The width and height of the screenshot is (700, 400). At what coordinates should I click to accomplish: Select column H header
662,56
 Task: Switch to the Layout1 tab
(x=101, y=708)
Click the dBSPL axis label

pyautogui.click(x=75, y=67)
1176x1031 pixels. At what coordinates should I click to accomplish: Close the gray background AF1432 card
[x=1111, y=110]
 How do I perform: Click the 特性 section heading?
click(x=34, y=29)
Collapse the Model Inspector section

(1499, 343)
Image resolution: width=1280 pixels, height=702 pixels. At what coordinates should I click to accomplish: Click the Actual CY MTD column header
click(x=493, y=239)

▬▬▬▬▬▬

### WRITTEN TASK:
Repeat the data above line for line, with no changes to any character.

### CORRECT RESPONSE:
The width and height of the screenshot is (700, 400). At what coordinates should I click to accomplish: Select column H header
662,56
 Task: Switch to the Layout1 tab
(x=101, y=708)
Click the dBSPL axis label

pyautogui.click(x=75, y=67)
1176x1031 pixels. At what coordinates should I click to accomplish: Close the gray background AF1432 card
[x=1111, y=110]
 How do I perform: Click the 特性 section heading?
click(x=34, y=29)
Collapse the Model Inspector section

(1499, 343)
Image resolution: width=1280 pixels, height=702 pixels. At what coordinates should I click to accomplish: Click the Actual CY MTD column header
click(x=493, y=239)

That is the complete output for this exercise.